What you are asked to do:
Every line from the one containing "Given: Click the History text label" to the end of the records below, written out word for word, is the whole answer.
----
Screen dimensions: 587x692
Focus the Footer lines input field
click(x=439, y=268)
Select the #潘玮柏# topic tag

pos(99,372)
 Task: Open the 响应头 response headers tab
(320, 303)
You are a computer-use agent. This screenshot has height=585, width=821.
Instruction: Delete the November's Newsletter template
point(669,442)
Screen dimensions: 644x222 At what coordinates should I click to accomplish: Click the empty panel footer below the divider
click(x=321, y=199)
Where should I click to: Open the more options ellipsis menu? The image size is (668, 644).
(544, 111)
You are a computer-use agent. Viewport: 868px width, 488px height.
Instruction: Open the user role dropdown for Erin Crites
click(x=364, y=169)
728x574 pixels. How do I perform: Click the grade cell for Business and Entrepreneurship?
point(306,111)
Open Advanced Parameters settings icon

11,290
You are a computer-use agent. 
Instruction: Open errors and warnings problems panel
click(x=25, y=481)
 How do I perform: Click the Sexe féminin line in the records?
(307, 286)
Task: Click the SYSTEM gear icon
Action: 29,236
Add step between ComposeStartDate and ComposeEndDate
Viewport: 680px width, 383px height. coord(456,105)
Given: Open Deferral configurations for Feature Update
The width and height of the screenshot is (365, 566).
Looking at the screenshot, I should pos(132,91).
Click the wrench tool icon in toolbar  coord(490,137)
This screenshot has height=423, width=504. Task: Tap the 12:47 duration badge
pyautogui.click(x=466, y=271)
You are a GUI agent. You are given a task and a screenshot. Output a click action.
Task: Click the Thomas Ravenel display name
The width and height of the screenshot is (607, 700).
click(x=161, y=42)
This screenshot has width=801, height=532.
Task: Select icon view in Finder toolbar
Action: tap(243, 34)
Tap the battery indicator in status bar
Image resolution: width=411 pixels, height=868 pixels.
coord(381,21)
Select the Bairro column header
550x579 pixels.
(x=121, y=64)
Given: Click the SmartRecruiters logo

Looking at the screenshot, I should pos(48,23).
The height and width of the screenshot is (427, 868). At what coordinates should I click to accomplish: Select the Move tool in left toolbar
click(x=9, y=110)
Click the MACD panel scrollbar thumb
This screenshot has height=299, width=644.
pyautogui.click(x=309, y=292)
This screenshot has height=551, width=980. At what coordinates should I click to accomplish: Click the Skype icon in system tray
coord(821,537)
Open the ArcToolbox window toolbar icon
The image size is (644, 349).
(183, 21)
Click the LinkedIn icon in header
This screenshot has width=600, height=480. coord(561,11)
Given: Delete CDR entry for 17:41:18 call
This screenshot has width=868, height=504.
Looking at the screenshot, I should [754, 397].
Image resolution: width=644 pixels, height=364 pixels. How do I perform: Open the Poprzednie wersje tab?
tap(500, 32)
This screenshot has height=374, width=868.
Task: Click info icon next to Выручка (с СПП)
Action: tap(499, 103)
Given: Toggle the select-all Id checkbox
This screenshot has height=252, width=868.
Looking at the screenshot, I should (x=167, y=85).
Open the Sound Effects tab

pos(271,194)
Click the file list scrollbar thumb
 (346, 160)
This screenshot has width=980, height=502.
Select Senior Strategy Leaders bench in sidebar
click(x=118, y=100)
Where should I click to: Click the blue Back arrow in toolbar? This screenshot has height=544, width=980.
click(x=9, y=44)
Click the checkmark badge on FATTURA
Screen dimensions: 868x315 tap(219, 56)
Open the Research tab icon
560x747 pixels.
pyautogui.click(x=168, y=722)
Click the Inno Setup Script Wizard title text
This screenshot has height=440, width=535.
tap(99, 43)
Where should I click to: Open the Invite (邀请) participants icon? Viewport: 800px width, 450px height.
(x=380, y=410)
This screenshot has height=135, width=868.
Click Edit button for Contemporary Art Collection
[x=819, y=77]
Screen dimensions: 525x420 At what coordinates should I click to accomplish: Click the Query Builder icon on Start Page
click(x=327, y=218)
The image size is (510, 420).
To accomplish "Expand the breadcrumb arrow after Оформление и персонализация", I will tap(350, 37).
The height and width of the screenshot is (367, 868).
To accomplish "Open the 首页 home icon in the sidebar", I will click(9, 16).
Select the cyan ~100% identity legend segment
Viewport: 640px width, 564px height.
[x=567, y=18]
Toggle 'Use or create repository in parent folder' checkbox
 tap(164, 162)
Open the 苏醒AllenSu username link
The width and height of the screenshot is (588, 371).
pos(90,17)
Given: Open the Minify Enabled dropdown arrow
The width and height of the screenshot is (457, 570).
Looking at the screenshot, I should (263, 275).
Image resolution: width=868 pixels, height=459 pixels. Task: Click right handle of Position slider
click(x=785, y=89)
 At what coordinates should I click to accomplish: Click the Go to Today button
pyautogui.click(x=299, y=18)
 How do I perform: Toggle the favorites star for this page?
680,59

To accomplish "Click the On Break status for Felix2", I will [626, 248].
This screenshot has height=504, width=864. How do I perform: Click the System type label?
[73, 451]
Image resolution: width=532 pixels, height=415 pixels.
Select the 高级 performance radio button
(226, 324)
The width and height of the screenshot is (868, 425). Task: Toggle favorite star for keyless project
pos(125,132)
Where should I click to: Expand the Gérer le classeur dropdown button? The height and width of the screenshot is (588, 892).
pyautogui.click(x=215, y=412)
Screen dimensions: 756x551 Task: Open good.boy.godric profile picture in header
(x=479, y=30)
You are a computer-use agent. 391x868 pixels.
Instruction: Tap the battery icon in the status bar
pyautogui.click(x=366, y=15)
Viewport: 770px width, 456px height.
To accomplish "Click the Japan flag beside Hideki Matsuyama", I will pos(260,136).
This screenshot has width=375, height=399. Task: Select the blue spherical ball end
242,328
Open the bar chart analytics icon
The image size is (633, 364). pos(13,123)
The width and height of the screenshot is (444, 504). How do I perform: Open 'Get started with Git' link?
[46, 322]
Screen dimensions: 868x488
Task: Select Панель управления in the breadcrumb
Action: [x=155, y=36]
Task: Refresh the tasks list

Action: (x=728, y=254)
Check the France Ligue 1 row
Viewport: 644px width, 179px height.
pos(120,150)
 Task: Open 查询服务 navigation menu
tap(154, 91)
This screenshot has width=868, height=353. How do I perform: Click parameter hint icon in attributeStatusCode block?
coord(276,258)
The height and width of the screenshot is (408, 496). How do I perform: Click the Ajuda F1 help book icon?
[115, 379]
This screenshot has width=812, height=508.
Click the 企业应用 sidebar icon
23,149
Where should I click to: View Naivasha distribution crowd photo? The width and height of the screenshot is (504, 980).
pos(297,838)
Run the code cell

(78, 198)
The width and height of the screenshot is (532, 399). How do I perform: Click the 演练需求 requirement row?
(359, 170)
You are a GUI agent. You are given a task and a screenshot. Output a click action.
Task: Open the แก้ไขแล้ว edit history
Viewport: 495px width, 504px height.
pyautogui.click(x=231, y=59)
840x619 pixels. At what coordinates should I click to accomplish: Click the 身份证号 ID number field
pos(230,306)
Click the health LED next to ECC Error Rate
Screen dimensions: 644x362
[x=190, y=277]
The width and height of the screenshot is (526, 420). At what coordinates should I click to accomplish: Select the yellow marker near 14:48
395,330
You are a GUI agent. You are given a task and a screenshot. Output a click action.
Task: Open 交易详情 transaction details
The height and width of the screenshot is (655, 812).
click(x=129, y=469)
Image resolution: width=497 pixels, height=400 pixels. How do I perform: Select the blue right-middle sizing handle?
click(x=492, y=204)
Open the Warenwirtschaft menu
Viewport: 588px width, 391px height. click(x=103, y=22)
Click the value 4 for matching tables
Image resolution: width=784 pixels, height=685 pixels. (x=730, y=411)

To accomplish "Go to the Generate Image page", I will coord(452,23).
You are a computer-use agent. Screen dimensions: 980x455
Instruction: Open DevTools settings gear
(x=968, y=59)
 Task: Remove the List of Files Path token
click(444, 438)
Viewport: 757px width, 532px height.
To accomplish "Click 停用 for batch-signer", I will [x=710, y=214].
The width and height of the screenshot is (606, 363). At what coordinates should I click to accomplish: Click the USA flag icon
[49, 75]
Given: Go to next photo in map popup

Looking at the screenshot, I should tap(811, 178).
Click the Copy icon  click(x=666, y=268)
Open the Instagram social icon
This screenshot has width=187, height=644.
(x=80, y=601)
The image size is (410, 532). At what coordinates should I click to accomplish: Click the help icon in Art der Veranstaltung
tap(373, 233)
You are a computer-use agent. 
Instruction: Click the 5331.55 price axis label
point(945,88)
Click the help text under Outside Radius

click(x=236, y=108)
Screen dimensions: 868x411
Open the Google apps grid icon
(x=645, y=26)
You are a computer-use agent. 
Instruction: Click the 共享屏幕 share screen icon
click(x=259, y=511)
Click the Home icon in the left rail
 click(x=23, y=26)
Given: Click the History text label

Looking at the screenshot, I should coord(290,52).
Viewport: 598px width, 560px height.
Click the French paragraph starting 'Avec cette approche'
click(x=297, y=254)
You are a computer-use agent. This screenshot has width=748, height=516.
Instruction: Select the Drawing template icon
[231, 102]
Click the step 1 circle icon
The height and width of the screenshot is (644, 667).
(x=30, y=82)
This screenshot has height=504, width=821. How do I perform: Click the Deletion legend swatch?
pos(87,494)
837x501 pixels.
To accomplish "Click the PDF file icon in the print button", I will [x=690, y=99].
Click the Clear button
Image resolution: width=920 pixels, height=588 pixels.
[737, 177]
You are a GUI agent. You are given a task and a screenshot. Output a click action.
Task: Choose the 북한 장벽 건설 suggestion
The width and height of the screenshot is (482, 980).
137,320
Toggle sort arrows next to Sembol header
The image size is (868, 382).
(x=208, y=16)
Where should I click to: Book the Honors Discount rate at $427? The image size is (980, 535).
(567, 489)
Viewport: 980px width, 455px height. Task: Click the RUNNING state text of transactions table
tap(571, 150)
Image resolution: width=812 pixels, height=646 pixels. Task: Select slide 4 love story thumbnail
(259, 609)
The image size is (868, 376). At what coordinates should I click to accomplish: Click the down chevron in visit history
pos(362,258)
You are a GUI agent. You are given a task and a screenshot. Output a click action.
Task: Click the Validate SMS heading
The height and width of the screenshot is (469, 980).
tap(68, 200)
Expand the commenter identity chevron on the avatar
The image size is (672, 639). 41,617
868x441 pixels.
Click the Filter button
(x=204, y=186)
----
Response to the task:
Given: Click the History text label

Looking at the screenshot, I should coord(290,52).
Viewport: 598px width, 560px height.
Click the French paragraph starting 'Avec cette approche'
click(x=297, y=254)
You are a computer-use agent. This screenshot has width=748, height=516.
Instruction: Select the Drawing template icon
[231, 102]
Click the step 1 circle icon
The height and width of the screenshot is (644, 667).
(x=30, y=82)
This screenshot has height=504, width=821. How do I perform: Click the Deletion legend swatch?
pos(87,494)
837x501 pixels.
To accomplish "Click the PDF file icon in the print button", I will [x=690, y=99].
Click the Clear button
Image resolution: width=920 pixels, height=588 pixels.
[737, 177]
You are a GUI agent. You are given a task and a screenshot. Output a click action.
Task: Choose the 북한 장벽 건설 suggestion
The width and height of the screenshot is (482, 980).
137,320
Toggle sort arrows next to Sembol header
The image size is (868, 382).
(x=208, y=16)
Where should I click to: Book the Honors Discount rate at $427? The image size is (980, 535).
(567, 489)
Viewport: 980px width, 455px height. Task: Click the RUNNING state text of transactions table
tap(571, 150)
Image resolution: width=812 pixels, height=646 pixels. Task: Select slide 4 love story thumbnail
(259, 609)
The image size is (868, 376). At what coordinates should I click to accomplish: Click the down chevron in visit history
pos(362,258)
You are a GUI agent. You are given a task and a screenshot. Output a click action.
Task: Click the Validate SMS heading
The height and width of the screenshot is (469, 980).
tap(68, 200)
Expand the commenter identity chevron on the avatar
The image size is (672, 639). 41,617
868x441 pixels.
Click the Filter button
(x=204, y=186)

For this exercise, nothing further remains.